Bölüm 43
Kalbi göğüs kafesinde arsızca çarparken büyük bir korkuyla yerde acıyla kıvranmakta olan kıza doğru koştu Dolunay. Bir hışımla yere çöktü ve kızın vücudunu kontrol etti. Görünürde herhangi bir yara yoktu fakat kız acıdan bağırıyordu.
Yesung üzerindeki şaşkınlığı zoraki atarak "Onun neyi var? Anlayabildin mi?" diye sordu Dolunay'a.
Dolunay umutsuzca başını iki yana sallarken hızla kızın bileklerini tutmuş ve ona şifa vermeyi denemişti fakat işe yaramıyordu. Yesung'a korku ve umutsuzlukla karışık bir bakış atarken "Şifa veremiyorum. Bu her neyse çok güçlü!" dedi.

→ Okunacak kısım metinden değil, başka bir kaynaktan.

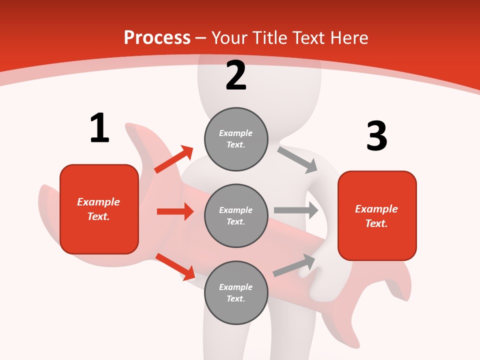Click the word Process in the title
click(x=157, y=38)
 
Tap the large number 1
click(x=99, y=128)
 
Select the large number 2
click(x=236, y=76)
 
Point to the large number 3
click(x=376, y=136)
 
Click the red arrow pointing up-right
click(x=174, y=160)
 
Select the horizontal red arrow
click(x=175, y=212)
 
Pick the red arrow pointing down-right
click(x=175, y=266)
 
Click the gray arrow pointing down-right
click(x=298, y=160)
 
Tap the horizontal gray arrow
click(x=296, y=210)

Yesung yere Dolunay'ın yanına oturarak "Bu bir büyü olabilir mi?" diye sordu. Dolunay birkaç saniye duraksadıktan sonra "Bilmiyorum ama denemekten zarar gelmez. Yanında kesici bir şeyler var mı?" diye sordu. Bu bir büyüyse nasıl bozacağını güç aktarımı sayesinde biliyordu.
Yesung başını olumsuz anlamda sallarken gözleriyle etrafı tarıyordu. Dolunay ise söylenmeye başlamıştı: "Şu hale bak! Savaşa bu kadar yakınken yanımızda silah taşımıyor olmamız tam bir ahmaklık! Bu da bize ders olsun..."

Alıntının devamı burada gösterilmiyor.